実演鑑賞
満足度★★★★
『無畏』
初演を駅前劇場でフェイスシールド汗ダラダラで観劇。その時は「ここまでやるか」と作家の覚悟に畏れ入る。ちょっと前だったらこの内容はヤバかった。1998年、横浜黄金町のシネマベティでジョン・ウー製作の『南京1937』の上映中、右翼が乱入してスクリーンを切り裂いた。兎に角この手のネタはあれやこれやで潰される。面倒を厭う企業はタブー化して問題を更に深刻にする。ネット全盛の時代、情報はダダ漏れ、隠蔽して封印してしまえば国民は騙されるなんて最早無理。ちょっと知性があれば南京で皇軍が何をしたか?なんてすぐに分かる。

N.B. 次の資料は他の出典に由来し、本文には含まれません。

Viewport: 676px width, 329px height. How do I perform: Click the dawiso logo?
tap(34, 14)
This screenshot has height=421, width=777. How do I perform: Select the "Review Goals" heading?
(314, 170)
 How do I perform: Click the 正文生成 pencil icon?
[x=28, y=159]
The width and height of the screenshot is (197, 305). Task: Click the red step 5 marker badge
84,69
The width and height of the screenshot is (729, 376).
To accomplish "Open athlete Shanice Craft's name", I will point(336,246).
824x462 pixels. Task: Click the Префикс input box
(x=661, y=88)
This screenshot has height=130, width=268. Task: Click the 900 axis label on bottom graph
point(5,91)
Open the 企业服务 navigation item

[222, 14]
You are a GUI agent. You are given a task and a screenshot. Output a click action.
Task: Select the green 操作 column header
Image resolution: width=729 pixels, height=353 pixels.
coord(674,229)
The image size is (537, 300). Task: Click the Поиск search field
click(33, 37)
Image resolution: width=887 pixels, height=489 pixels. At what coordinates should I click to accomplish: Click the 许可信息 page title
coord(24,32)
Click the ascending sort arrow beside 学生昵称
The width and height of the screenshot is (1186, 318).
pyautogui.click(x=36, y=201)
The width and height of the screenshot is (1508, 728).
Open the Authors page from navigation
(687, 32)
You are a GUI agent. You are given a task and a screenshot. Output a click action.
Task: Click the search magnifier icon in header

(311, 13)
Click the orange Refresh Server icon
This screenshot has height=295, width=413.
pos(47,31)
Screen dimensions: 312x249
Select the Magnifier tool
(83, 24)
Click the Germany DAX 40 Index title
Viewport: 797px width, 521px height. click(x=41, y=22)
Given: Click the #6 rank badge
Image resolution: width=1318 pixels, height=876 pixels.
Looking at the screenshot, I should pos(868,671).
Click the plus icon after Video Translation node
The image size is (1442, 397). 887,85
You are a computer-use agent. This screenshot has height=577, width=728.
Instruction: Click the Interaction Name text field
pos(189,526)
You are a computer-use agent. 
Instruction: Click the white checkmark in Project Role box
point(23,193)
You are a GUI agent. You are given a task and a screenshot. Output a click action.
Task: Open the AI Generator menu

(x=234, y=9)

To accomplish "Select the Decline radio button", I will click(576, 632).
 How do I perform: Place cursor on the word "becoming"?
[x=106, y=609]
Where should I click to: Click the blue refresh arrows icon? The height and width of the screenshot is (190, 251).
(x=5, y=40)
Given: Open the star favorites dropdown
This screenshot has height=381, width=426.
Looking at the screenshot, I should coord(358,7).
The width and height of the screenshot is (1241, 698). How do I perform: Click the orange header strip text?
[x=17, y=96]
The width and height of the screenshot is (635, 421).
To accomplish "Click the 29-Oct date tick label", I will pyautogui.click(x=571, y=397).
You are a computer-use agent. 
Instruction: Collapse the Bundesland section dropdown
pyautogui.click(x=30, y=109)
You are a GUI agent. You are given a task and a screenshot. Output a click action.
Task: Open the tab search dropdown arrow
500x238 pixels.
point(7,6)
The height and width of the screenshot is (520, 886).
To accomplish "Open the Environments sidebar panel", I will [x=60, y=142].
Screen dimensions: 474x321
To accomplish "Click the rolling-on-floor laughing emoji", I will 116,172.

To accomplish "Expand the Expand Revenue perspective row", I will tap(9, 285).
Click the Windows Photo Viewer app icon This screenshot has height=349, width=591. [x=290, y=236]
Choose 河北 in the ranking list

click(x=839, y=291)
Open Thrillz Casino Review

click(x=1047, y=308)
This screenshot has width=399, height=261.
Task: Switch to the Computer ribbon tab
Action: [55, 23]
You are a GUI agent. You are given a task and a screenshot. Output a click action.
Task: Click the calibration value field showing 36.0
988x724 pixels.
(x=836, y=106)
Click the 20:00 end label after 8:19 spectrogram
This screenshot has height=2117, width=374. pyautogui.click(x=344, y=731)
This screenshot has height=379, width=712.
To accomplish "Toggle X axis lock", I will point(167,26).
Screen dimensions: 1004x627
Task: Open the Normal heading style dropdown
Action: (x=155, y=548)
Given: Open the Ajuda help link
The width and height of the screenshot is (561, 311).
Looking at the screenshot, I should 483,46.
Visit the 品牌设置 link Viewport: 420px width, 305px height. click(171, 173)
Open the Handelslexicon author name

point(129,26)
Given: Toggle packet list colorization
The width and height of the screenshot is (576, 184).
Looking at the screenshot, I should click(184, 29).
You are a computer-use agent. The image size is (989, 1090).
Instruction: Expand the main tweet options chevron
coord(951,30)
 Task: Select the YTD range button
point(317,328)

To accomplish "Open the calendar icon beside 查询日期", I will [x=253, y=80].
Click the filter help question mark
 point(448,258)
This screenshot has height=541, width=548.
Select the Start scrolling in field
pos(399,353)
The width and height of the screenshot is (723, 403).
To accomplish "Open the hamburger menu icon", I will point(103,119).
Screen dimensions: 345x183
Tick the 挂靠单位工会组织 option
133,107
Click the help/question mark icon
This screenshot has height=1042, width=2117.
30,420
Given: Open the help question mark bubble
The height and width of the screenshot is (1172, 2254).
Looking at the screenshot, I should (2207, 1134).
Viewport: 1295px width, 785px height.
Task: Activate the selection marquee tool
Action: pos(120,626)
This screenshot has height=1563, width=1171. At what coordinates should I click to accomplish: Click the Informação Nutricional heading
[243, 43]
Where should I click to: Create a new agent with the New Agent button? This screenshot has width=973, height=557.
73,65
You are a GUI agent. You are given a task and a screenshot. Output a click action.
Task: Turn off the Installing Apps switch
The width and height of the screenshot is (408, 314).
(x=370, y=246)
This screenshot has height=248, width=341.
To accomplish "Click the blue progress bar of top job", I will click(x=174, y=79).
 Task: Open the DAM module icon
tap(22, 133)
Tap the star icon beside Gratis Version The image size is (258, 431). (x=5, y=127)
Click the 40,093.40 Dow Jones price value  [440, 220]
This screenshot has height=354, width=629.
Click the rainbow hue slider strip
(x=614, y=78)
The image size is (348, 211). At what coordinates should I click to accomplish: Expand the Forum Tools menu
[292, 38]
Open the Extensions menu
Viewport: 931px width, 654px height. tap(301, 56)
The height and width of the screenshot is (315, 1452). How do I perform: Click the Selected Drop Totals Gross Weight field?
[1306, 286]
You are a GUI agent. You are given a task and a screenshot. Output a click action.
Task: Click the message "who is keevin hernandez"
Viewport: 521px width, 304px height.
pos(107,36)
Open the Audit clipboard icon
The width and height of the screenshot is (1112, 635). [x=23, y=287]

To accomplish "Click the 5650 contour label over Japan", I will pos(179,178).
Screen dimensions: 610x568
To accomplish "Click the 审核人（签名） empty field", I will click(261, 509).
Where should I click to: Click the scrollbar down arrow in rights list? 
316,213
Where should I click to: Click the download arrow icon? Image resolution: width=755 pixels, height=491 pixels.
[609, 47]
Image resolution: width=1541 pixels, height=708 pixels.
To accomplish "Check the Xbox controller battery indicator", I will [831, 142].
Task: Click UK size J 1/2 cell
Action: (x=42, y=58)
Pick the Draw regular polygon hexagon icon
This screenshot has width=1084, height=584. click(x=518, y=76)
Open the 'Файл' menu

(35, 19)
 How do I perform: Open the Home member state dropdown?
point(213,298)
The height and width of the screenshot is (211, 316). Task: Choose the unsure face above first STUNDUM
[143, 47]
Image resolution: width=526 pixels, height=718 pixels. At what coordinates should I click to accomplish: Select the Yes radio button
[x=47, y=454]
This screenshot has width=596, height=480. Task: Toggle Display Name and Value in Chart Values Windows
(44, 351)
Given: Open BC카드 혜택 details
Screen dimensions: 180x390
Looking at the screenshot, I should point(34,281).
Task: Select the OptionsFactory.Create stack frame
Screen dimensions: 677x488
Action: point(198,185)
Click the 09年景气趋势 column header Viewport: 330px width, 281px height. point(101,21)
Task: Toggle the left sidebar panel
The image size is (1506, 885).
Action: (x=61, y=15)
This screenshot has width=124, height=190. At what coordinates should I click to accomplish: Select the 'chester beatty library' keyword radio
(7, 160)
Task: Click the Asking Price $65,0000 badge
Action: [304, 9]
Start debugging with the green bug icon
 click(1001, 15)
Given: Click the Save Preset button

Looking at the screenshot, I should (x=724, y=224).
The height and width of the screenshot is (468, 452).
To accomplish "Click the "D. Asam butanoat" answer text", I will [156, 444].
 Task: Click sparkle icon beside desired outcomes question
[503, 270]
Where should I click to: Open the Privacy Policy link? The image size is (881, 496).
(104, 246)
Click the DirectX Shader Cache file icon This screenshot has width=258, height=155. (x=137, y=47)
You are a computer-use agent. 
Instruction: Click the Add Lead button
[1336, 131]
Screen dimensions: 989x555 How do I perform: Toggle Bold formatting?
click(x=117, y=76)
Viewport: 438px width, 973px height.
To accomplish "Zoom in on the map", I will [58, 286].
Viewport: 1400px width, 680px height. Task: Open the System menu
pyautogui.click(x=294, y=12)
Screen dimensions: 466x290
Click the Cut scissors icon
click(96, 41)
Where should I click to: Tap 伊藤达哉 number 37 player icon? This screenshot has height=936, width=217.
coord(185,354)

2度目の今回、「作品として随分よく出来ているな」と感心。判り易く丁寧、無駄な遣り取りを削ぎ落としている。初演から弄ったのかは不明だが、かなり観易い。簡潔に松井石根陸軍大将・上海派遣軍司令官の南京大虐殺に至るまでの罪を暴き出している。
大量の書籍が机や床に三箇所山積み、椅子の上に積み上げられた書籍も二箇所配置。ただそれだけの簡素な舞台美術だが非常に効果的。
何故、日本軍は掠奪強姦虐殺放火を大陸中で繰り返したのか?
当時の兵士達が全てを告白するドキュメンタリー映画、『日本鬼子』(リーベン・クイズ)も観て欲しい。